Para Palazzesi, la tecnología puede reemplazar tareas repetitivas, pero no el pensamiento crítico.

“La máquina no va a asumir eso”, afirmó al destacar que las herramientas digitales deben complementar el trabajo profesional y no desplazarlo.


El especialista también advirtió que la productividad de numerosas zonas agrícolas se encuentra estancada por la pérdida de fertilidad, la erosión, la falta de rotaciones y el predominio de esquemas de monocultivo.

“Cuando exportamos granos, exportamos agua, fósforo, nitrógeno y otros nutrientes del suelo”, explicó. Frente a esa situación, remarcó la necesidad de mejorar la fertilización, reducir el tránsito de maquinaria pesada, incorporar cultivos de cobertura y recuperar corredores biológicos y áreas forestadas.

Palazzesi cuestionó además el escaso cumplimiento de las leyes provinciales destinadas a preservar los suelos y garantizar porcentajes mínimos de forestación.

“Tenemos muchas normativas y muy pocas se cumplen en este país”, sostuvo.

En Santa Fe, el Gobierno provincial puso en marcha un Observatorio de Suelos y estableció beneficios en el impuesto inmobiliario rural para aquellos productores que realicen rotaciones estables.

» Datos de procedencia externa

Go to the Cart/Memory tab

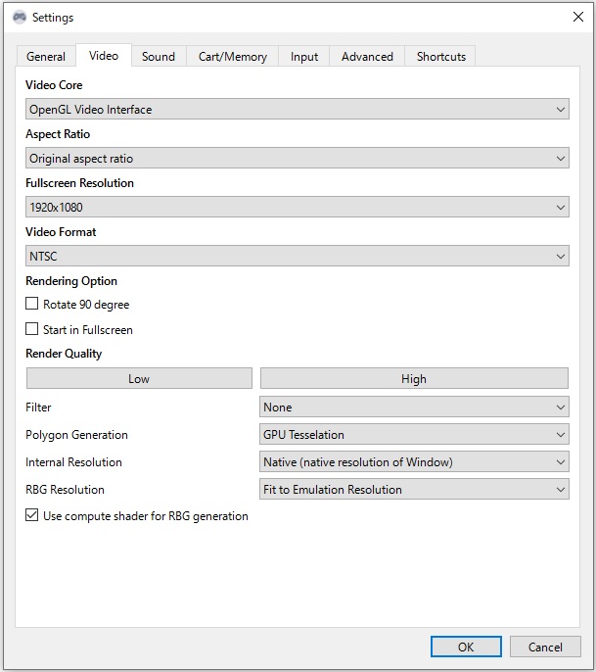click(x=233, y=57)
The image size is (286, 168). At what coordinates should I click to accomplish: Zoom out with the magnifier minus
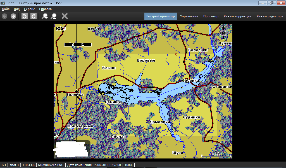point(53,16)
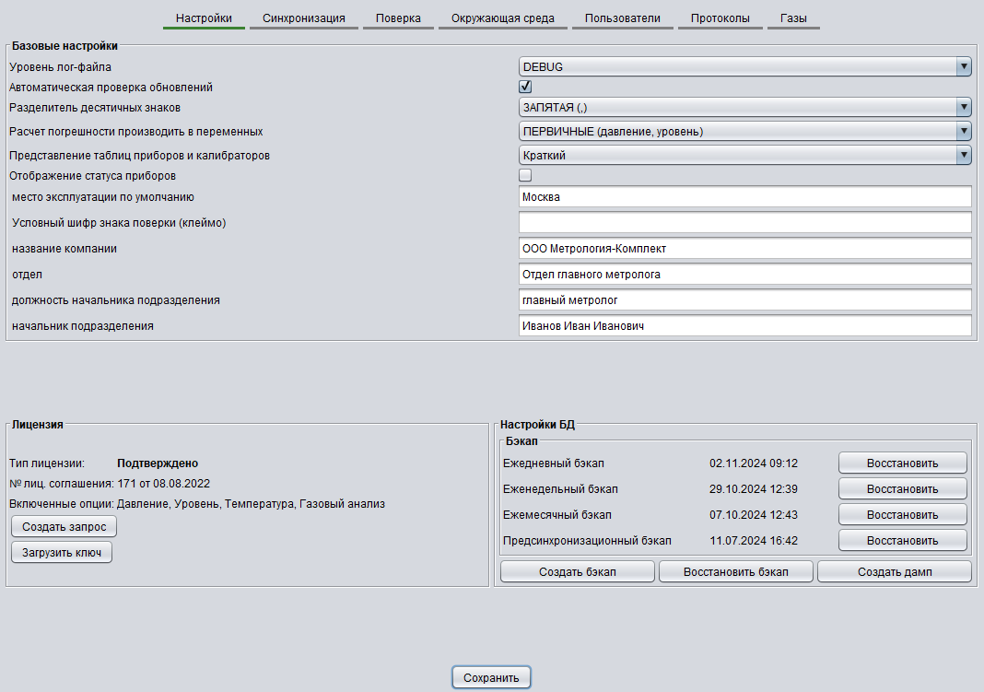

Sin embargo, el decano consideró que estas prácticas todavía deben extenderse a una mayor cantidad de establecimientos.



A la falta de profesionales en territorio se suma el deterioro salarial de las universidades públicas. Palazzesi aseguró que el incumplimiento de la ley de financiamiento universitario afecta principalmente a los recursos humanos y provoca que docentes e investigadores migren hacia empresas privadas.


Según detalló, un ayudante con dedicación exclusiva puede percibir entre 800.000 y 900.000 pesos, mientras una empresa privada ofrece salarios superiores a los dos millones. Esa diferencia dificulta la formación de nuevos profesionales y genera la pérdida de especialistas altamente capacitados.


Aunque la matrícula de Ingeniería Agronómica creció cerca de un 20% durante el último año, las facultades continúan registrando una fuerte deserción en primer año. El desafío será lograr que más estudiantes terminen la carrera y que encuentren condiciones para trabajar en las regiones productivas.


La advertencia expone una contradicción central: mientras la Argentina depende del campo para generar divisas, empleo y actividad en el interior, las universidades que forman a los profesionales necesarios atraviesan una crisis de recursos. Sin inversión en conocimiento, tecnología y extensión rural, el país corre el riesgo de exigir cada vez más a sus suelos, pero contar con menos especialistas para protegerlos.